El cuerno mayor de la llama antigua
comenzó a sacudirse murmurando,
a la manera de la que un viento fatiga;
y con la cresta aquí y allá meneando
como haría una lengua que hablara,
lanzó afuera la voz y dijo: Cuando
me alejé de Circe, que me retuvo
más de un año preso en Gaeta,
antes que así Eneas la nombrara,
ni la dulzura del hijo, ni la piedad
del viejo padre, ni el debido amor
que debía a Penélope hacer dichosa,
vencer pudieron dentro de mí el ardor
que tuve de hacerme del mundo experto
y de los vicios humanos y de su valor;
antes, me lancé por el alto mar abierto
con sólo un barco y con aquellos compañeros
pocos, de los que no fui abandonado.
De costa en costa vi al final los límites de España,
hasta el Marruecos, y la isla de los Sardos,
y las otras que aquel mar en torno baña.
Yo y mis compañeros éramos viejos y tardos
cuando llegamos a aquella fosa estrecha
donde Hércules marcó sus dos resguardos
para que el hombre más allá no se meta;
a la derecha mano dejé Sevilla,
de la otra ya había dejado Ceuta.
“¡Oh hermanos”, dije, “que por cien mil
peligros habéis llegado a occidente,
de esta tan pequeña vigilia
de nuestro sentidos remanente
no queráis negaros la experiencia,
siguiendo al Sol, hacia el mundo sin gente.
Considerad vuestra simiente:
hechos no fuisteis para vivir como brutos,
sino para perseguir virtud y conocimiento”.

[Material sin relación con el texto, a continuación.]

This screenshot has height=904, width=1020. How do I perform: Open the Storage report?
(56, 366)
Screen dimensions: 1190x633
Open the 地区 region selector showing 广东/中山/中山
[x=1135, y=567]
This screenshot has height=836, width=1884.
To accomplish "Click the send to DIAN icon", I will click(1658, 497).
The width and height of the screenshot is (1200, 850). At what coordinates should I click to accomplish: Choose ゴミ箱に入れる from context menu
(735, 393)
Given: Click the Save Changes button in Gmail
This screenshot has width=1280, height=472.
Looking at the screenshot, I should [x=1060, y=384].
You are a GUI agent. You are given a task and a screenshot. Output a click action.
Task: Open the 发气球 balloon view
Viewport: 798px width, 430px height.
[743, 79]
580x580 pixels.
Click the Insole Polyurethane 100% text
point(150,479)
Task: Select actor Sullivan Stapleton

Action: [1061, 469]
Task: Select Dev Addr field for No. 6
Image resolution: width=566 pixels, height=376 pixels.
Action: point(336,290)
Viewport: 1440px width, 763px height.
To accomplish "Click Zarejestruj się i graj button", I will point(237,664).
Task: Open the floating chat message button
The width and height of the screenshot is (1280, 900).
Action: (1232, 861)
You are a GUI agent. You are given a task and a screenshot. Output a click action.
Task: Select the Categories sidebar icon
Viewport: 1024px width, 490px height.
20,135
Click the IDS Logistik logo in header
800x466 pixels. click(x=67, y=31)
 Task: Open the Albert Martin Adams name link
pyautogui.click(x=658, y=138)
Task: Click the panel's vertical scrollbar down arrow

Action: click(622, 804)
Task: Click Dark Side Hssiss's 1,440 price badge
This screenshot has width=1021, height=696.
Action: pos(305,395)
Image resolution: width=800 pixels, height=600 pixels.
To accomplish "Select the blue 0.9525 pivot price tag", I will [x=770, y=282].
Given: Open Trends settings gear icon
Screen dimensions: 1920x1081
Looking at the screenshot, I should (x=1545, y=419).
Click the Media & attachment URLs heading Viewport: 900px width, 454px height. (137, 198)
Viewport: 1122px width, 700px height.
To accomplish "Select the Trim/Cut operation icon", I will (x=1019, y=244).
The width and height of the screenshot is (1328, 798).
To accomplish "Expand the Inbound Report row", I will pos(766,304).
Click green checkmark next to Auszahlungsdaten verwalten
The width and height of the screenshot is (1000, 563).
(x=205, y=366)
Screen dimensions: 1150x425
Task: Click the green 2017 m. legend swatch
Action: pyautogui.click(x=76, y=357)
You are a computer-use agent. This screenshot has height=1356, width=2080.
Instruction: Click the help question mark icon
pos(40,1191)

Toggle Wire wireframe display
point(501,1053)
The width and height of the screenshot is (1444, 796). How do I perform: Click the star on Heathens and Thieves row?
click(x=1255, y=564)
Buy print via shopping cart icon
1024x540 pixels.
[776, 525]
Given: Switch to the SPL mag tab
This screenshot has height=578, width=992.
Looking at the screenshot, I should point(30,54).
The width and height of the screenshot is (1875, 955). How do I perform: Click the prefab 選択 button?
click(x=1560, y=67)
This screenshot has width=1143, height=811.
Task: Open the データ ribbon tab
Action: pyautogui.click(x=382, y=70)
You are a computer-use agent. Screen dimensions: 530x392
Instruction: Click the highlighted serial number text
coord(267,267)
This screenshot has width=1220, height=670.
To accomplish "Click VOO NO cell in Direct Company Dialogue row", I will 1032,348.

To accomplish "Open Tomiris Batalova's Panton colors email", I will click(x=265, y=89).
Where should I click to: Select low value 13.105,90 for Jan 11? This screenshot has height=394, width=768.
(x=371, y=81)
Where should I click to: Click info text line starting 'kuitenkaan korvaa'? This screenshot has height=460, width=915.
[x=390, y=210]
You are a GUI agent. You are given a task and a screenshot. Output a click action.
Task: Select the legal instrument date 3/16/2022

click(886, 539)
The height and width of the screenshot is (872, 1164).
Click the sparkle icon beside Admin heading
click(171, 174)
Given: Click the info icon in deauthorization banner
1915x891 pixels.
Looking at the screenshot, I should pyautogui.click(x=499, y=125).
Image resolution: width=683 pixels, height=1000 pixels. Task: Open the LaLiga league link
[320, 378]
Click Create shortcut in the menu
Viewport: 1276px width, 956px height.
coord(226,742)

Mis compañeros tornáronse tan ansiosos,
con esta mi breve arenga, de seguir camino,
que apenas podría con esfuerzo contenerlos;
y, vuelta nuestra popa a la mañana,
de los remos hicimos alas para el loco vuelo,
avanzando siempre por el lado izquierdo.
Todas las estrellas ya del otro polo
veía la noche, y el nuestro tan abajo,
que no asomaba fuera del marino suelo.
Cinco veces encendida y tantas apagadas
pasó la luz por debajo de la Luna,
luego que entrados fuimos en aquel gran paso,
cuando apareció una montaña, bruna
en la distancia, y parecióme tan alta
como no había visto nunca una.
Nos alegramos, aunque enseguida volvióse llanto,
porque de la nueva tierra un torbellino nació
que golpeó al leño en su primer lado.
Tres vueltas nos hizo girar con toda el agua;
y en la cuarta se alzó la popa en alto,
como a Otro plugo, y la proa se fue abajo,
y al fin el mar sobre nosotros volvió a cerrarse.